As illustrated in FIG. 1, an evaporator 34 is disposed at a rear surface side of the server rack 26. The evaporator 34 and the server rack 26 are connected by a slide mechanism 50. By the slide mechanism 50, the evaporator 34 becomes movable in the longitudinal direction with respect to the server rack 26. The evaporator 34 includes a caster 52 on the bottom surface. The evaporator 34 can be easily moved by the caster 52.

The evaporator 34 includes a cooling coil 36 therein. A refrigerant liquid flowing in the cooling coil 36 is evaporated by high-temperature air generated from the electronic apparatus housed in the server rack 26, and thereby, deprives the surroundings of heat of vaporization to be gasified. Thereby, the electronic apparatus and the high-temperature air discharged from the electronic apparatus are cooled.

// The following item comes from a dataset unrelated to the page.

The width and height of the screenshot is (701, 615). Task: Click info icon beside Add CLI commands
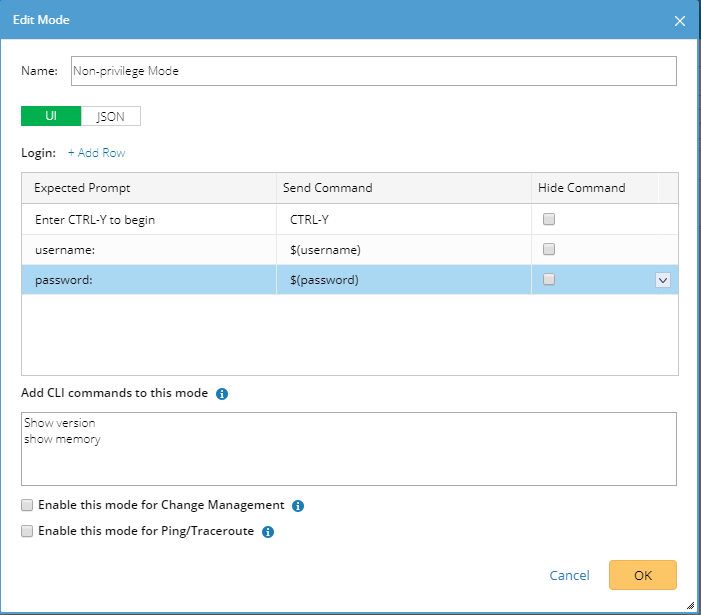[x=222, y=394]
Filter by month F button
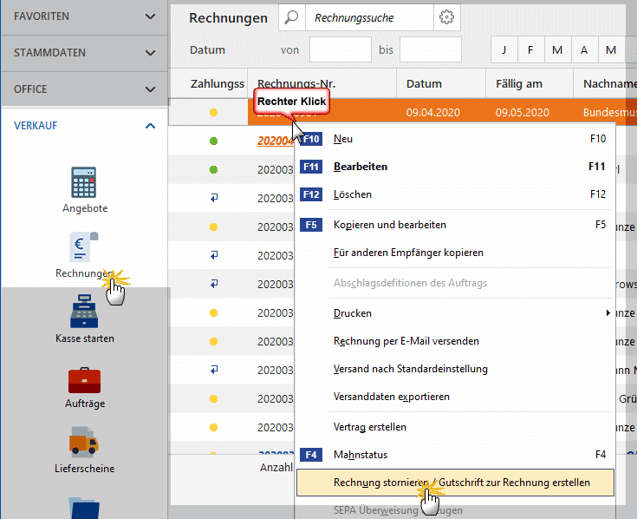The width and height of the screenshot is (637, 519). click(530, 50)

A cooling tower 38 is installed on the roof of the building 12. A circulation line 40 in which a refrigerant naturally circulates is formed between the cooling tower 38 and the evaporator 34. The cooling tower 38 includes therein spiral piping 41 in which the refrigerant flows, and a water sprinkling pipe 42 which is located above the spiral piping 41 and sprinkles water to the spiral piping 41. The cooling tower 38 includes a fan 44 above the water sprinkling pipe 42. The fan 44 takes in external air from an opening in the side surface of the cooling tower 38, and discharge the external air from an opening on a top surface. A counter current is formed by the sprinkled water and the external air taken in. Thereby, the external air is cooled to be lower than the temperature of the external air when it is taken in.

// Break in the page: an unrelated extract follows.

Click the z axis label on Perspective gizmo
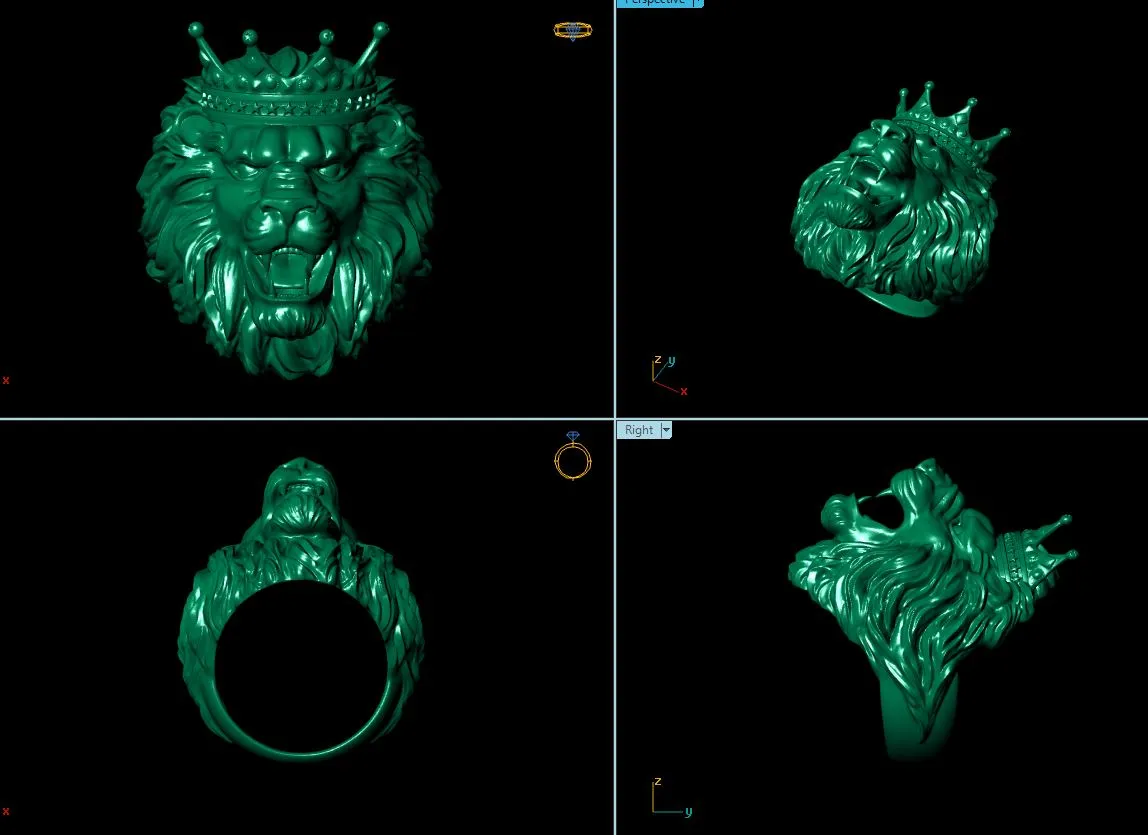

The cooling coil 36 and the spiral piping 41 are connected by return piping 46 (refrigerant gas piping) for returning the refrigerant gas which is gasified in the evaporator 34 to the cooling tower 38, and supply piping 48 (refrigerant liquid piping) which supplies the refrigerant liquid which is liquefied by cooling and condensing the refrigerant gas in the cooling tower 38 to the evaporator 34. The circulation line 40 is configured by the return piping 46 and the supply piping 48.

The return piping 46 and the supply piping 48 are installed on a ceiling surface 16 of the server room 14. The return piping 46 and the cooling coil 36 of the evaporator 34 are connected by flexible piping 78. Further, the supply piping 48 and the cooling coil 36 of the evaporator 34 are connected by flexible piping 80. The flexible piping 78 and the flexible piping 80 are extendable and contractible, and therefore, even if the evaporator 34 moves relatively to the server rack 26, connection of the return piping 46 and the evaporator 34, and connection of the supply piping 48 and the evaporator 34 are kept.

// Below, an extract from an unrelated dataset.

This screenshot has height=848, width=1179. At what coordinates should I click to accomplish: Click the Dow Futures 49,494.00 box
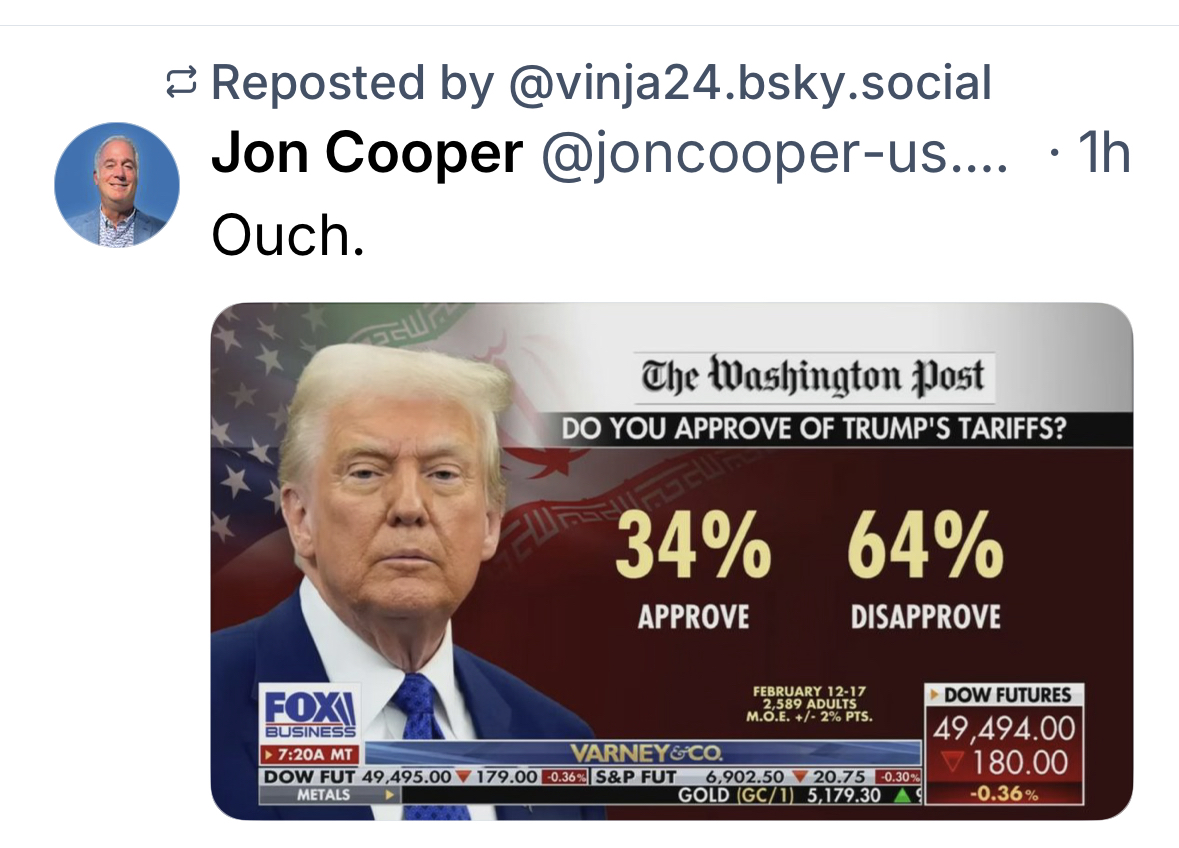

The amount of heat generation from the electronic apparatuses of recent years has rapidly increased. The high-temperature heat which is generated (discharged) from the electronic apparatus is directly subjected to heat exchange with the refrigerant flowing in the evaporator 34 while the heat is in the high-temperature state to promote evaporation of the refrigerant, whereby a transport power can be obtained, which transports the evaporated refrigerant gas to the cooling tower 38 installed on the place higher than the evaporator 34. As the refrigerant for use, a chlorofluorocarbon, HFC (hydrofluorocarbon) as an alternative chlorofluorocarbon or the like can be used. Further, water can be used, if used at a lower pressure than the atmospheric pressure. Here, expression of the refrigerant includes both a refrigerant gas in a gaseous state and a refrigerant liquid in a liquid state, and in FIG. 1, the direction of the flow of the refrigerant gas is illustrated by the white arrows, and the direction of the flow of the refrigerant liquid is illustrated by the black arrows.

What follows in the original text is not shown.